[Stored data]
============

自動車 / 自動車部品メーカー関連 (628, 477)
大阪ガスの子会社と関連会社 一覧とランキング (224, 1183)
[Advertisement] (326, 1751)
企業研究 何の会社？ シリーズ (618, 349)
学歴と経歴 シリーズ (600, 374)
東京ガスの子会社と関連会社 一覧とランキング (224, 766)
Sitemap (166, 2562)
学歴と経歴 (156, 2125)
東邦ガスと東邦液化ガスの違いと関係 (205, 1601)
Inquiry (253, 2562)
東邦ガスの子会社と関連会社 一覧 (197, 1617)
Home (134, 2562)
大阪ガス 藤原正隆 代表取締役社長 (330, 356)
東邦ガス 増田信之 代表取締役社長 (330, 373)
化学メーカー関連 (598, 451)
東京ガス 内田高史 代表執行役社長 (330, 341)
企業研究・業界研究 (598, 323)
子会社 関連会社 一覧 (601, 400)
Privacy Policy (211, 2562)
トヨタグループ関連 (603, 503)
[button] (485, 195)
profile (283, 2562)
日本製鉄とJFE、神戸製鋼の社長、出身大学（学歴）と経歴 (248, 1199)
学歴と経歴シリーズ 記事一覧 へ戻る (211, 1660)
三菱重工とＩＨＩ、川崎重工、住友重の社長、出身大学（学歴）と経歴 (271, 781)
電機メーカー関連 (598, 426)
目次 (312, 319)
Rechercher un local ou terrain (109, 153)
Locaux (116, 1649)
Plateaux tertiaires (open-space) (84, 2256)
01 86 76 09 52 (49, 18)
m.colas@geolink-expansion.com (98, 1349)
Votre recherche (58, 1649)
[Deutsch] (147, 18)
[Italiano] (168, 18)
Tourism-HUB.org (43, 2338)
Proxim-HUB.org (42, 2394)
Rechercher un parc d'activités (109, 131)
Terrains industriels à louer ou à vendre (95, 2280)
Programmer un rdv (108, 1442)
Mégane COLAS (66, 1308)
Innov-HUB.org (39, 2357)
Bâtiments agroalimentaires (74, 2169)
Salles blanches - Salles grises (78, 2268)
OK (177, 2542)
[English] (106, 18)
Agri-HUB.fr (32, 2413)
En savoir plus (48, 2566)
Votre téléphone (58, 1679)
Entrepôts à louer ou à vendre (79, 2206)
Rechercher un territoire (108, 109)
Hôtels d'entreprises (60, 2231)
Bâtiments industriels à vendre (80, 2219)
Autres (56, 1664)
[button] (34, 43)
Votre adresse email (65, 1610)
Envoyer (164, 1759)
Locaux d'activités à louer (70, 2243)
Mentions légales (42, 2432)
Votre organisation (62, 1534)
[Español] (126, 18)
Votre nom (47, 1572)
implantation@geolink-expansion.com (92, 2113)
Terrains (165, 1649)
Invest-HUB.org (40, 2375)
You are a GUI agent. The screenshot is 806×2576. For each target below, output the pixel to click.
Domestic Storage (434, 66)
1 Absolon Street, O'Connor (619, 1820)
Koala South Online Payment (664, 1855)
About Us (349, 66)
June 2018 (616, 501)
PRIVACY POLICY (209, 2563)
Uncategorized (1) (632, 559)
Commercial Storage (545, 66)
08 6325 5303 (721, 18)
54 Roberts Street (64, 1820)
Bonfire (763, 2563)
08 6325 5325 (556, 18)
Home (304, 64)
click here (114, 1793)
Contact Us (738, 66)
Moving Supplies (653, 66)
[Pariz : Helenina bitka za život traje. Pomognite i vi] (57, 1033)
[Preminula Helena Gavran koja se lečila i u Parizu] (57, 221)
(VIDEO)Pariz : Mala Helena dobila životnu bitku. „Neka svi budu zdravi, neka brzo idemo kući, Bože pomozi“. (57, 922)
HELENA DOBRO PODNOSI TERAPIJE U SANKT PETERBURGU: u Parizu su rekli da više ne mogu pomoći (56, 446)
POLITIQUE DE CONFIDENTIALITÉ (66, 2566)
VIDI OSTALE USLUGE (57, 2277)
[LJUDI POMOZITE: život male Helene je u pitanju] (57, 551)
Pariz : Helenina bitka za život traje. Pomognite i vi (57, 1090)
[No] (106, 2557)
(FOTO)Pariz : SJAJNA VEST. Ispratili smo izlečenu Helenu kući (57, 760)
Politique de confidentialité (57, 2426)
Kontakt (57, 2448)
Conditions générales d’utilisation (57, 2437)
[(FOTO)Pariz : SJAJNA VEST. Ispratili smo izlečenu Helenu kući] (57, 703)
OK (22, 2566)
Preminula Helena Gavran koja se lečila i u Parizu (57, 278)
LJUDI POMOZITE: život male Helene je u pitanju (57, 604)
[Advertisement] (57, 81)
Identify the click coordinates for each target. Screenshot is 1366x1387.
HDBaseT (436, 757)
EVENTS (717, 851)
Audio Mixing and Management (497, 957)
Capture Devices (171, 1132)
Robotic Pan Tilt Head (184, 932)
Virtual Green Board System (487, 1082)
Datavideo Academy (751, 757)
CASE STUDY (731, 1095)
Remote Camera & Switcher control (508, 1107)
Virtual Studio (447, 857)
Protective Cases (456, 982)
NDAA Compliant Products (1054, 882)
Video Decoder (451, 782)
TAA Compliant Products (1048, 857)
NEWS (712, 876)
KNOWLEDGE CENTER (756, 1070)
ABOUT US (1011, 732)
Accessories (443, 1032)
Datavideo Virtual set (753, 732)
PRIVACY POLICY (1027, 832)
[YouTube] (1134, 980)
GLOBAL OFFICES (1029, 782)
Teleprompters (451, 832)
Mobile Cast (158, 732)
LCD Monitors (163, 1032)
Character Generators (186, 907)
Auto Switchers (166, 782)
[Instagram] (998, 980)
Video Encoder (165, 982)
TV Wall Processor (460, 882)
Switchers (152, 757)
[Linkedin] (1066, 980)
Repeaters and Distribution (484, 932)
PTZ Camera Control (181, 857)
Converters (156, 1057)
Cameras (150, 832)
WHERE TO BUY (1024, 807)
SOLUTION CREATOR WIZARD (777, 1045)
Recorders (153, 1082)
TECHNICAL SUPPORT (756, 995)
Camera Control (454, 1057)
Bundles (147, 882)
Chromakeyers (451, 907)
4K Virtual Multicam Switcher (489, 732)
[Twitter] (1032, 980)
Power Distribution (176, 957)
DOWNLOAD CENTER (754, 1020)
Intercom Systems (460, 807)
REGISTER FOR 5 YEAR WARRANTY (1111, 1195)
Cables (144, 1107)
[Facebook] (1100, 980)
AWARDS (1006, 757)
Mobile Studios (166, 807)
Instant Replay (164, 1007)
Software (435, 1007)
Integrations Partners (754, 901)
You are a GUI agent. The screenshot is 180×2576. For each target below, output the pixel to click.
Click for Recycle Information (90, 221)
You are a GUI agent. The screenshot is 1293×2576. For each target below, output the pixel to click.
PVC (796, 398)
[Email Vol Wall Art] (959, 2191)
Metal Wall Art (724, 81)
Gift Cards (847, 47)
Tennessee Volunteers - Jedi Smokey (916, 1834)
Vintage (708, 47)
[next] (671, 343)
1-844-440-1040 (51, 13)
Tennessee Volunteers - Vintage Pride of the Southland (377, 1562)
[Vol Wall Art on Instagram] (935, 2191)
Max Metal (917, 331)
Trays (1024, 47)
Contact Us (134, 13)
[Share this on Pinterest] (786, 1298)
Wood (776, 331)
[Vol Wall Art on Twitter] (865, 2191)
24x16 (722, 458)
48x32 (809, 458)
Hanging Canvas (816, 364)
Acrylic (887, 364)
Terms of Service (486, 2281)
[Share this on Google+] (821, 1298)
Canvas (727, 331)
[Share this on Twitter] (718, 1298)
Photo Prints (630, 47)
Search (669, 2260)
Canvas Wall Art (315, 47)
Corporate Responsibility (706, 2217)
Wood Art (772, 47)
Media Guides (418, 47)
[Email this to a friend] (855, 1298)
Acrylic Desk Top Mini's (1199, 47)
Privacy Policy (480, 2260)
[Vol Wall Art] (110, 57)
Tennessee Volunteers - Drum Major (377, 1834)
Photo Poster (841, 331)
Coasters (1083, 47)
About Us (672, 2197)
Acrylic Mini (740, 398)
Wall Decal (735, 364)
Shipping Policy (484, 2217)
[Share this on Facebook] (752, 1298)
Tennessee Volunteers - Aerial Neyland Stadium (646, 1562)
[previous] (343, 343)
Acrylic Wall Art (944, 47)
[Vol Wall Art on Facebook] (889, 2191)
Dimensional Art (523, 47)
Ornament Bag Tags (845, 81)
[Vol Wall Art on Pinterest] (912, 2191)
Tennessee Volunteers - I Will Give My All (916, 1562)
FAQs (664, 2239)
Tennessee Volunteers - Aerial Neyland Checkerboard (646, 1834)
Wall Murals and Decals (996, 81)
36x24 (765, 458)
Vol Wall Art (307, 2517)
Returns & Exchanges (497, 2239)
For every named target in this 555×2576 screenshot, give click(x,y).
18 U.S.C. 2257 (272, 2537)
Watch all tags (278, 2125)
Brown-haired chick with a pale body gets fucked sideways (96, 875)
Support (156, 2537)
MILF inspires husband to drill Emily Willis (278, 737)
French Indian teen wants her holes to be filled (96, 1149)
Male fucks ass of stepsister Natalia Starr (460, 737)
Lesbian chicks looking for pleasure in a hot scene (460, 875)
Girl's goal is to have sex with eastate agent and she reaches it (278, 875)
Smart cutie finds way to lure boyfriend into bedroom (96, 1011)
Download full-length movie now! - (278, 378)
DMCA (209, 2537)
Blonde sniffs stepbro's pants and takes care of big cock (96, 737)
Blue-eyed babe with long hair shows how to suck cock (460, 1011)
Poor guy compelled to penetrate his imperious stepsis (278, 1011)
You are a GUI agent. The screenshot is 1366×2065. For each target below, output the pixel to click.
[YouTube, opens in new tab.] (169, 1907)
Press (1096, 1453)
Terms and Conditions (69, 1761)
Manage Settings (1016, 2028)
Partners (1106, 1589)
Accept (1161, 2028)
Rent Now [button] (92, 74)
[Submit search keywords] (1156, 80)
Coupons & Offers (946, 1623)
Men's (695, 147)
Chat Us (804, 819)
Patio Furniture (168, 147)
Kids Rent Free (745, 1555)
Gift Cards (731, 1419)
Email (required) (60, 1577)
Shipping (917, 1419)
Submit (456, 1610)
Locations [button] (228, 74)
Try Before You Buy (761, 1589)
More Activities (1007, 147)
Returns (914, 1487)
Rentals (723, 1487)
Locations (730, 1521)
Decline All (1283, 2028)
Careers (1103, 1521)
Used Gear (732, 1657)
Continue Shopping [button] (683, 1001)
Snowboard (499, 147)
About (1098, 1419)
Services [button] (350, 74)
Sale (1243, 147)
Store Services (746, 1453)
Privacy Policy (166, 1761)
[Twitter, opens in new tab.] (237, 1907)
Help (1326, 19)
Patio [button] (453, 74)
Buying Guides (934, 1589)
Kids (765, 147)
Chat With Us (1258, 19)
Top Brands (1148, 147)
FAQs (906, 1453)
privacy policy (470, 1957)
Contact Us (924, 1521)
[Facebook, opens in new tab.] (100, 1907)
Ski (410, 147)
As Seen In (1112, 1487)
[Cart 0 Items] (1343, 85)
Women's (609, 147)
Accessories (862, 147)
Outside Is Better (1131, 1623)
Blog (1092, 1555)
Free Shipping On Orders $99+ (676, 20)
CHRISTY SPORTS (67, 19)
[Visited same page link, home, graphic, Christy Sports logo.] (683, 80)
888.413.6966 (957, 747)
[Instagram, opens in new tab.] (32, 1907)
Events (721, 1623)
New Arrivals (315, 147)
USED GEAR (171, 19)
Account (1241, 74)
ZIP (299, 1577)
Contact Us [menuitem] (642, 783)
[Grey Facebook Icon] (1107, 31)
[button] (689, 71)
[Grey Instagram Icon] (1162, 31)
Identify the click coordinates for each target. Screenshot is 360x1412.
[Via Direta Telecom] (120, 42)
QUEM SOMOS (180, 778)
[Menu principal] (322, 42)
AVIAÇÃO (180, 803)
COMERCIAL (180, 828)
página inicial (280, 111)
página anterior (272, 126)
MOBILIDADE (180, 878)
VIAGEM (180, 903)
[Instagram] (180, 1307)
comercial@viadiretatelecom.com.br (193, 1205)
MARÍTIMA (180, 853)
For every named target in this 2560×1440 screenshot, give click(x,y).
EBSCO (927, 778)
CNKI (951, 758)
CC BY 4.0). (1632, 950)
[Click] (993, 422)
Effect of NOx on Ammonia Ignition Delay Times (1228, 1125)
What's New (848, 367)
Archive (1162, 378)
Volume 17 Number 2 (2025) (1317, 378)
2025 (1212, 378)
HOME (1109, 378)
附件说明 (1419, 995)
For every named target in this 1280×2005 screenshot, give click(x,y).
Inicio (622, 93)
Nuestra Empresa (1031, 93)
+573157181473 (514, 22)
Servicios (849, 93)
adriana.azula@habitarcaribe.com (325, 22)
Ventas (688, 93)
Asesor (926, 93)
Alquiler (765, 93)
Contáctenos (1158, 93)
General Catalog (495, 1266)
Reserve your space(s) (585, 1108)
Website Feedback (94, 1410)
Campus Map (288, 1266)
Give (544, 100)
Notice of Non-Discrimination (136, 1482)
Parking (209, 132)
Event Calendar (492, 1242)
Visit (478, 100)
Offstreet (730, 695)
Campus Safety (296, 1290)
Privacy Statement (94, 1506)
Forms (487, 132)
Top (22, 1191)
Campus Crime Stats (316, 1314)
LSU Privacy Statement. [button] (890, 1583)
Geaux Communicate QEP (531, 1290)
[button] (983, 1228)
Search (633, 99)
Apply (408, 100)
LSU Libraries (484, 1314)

============

*Task to complete*
Nothing but an exact copy of the lines from the first one above through the line holding "企業研究・業界研究 (598, 323)" should be returned.

*Response to this exercise*
自動車 / 自動車部品メーカー関連 (628, 477)
大阪ガスの子会社と関連会社 一覧とランキング (224, 1183)
[Advertisement] (326, 1751)
企業研究 何の会社？ シリーズ (618, 349)
学歴と経歴 シリーズ (600, 374)
東京ガスの子会社と関連会社 一覧とランキング (224, 766)
Sitemap (166, 2562)
学歴と経歴 (156, 2125)
東邦ガスと東邦液化ガスの違いと関係 (205, 1601)
Inquiry (253, 2562)
東邦ガスの子会社と関連会社 一覧 (197, 1617)
Home (134, 2562)
大阪ガス 藤原正隆 代表取締役社長 (330, 356)
東邦ガス 増田信之 代表取締役社長 (330, 373)
化学メーカー関連 (598, 451)
東京ガス 内田高史 代表執行役社長 (330, 341)
企業研究・業界研究 (598, 323)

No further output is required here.